• _REQUIREMENT_
Tally the lines in the records below that contain "agent" and return only the result.

• _DATA EXTRACT_
------------
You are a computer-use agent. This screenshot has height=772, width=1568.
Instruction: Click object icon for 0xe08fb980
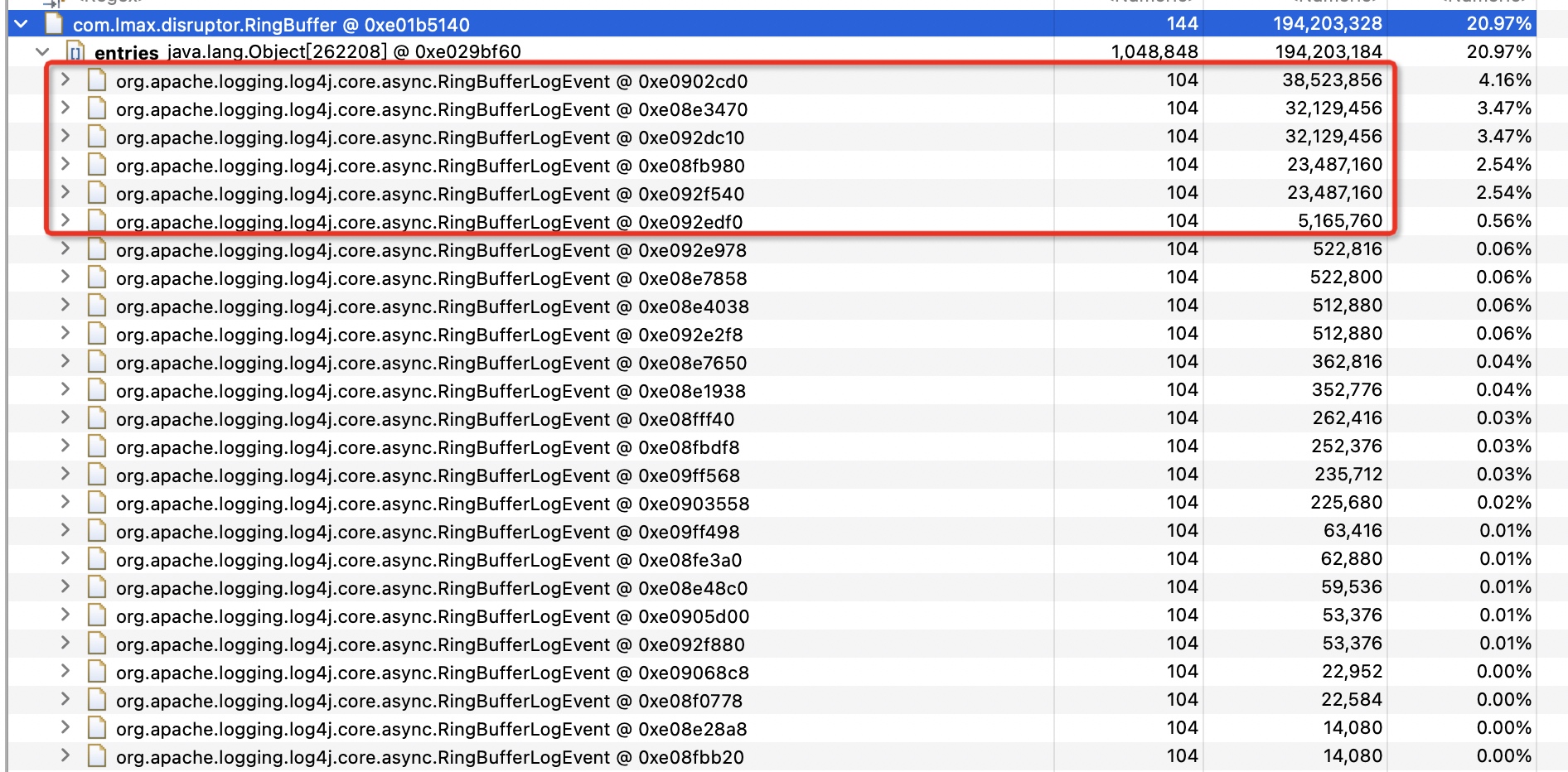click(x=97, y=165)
------------
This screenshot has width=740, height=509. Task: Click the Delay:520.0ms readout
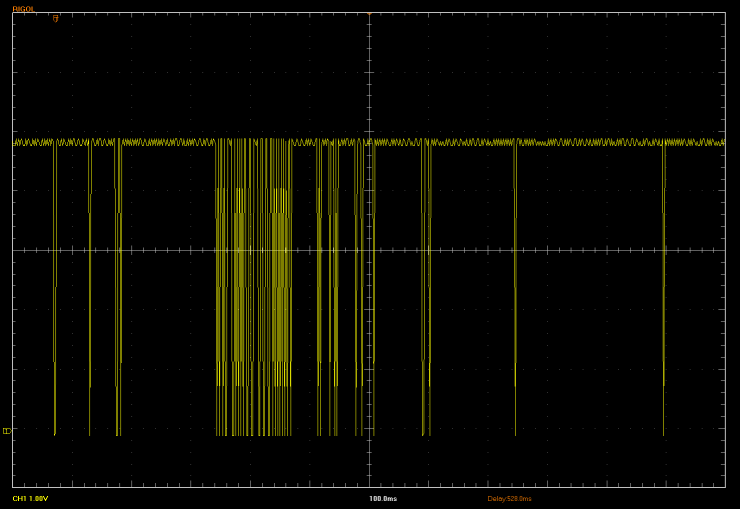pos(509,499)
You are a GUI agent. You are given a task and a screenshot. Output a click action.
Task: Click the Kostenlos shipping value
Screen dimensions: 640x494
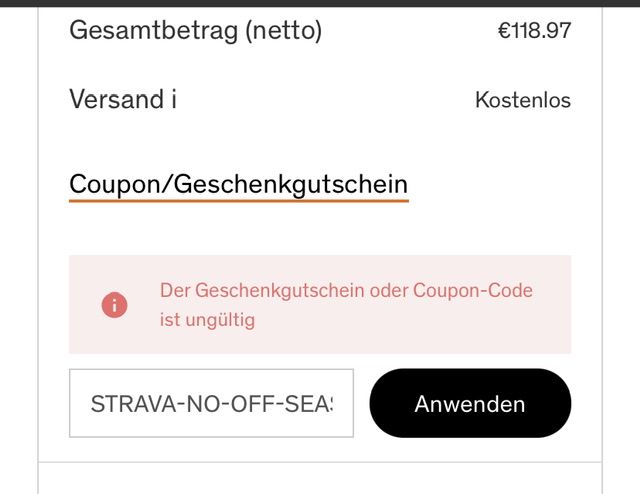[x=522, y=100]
------------
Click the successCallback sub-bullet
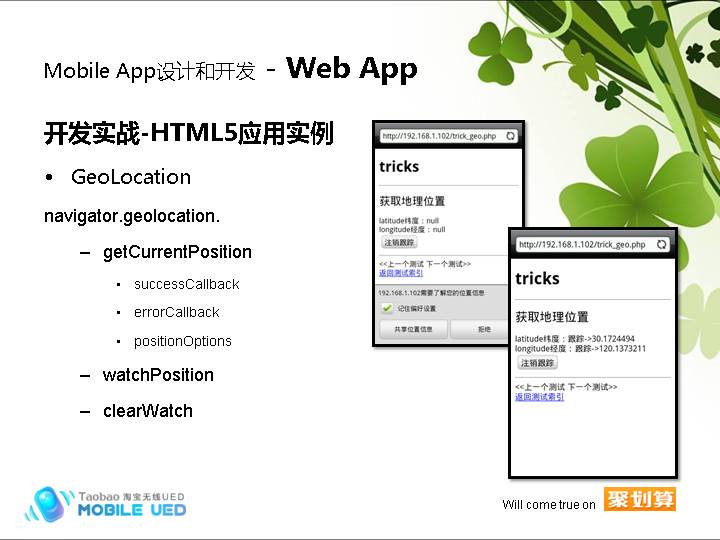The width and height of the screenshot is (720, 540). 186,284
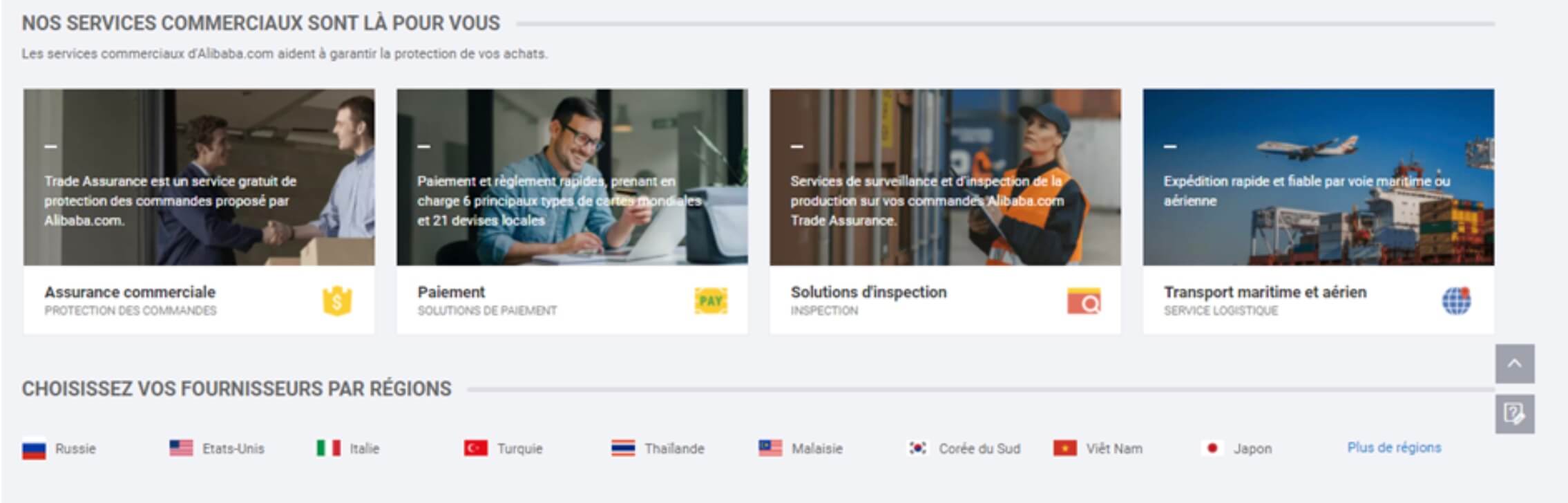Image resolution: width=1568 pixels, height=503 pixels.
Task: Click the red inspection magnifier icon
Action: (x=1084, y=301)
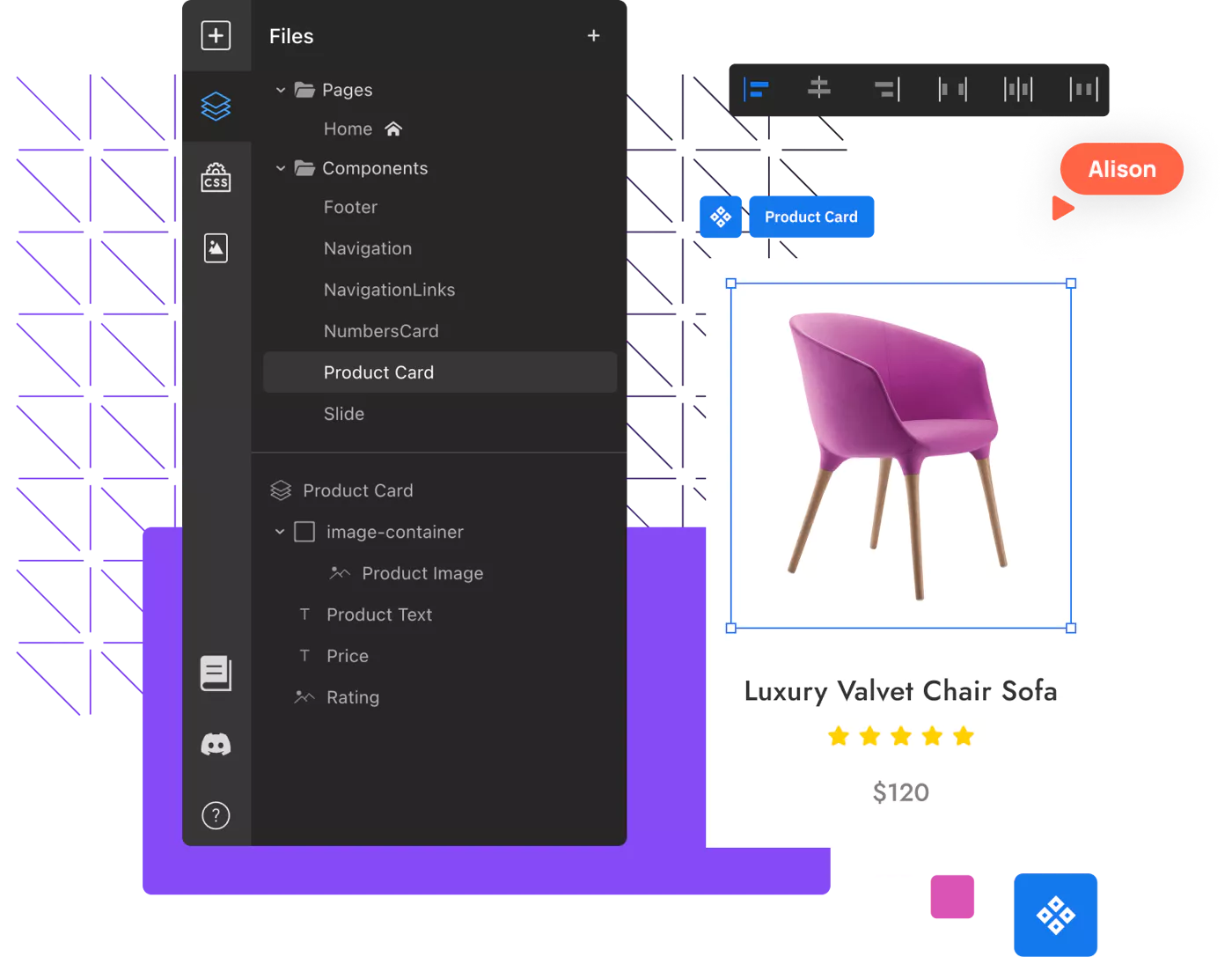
------------
• _ANSWER SPACE_
2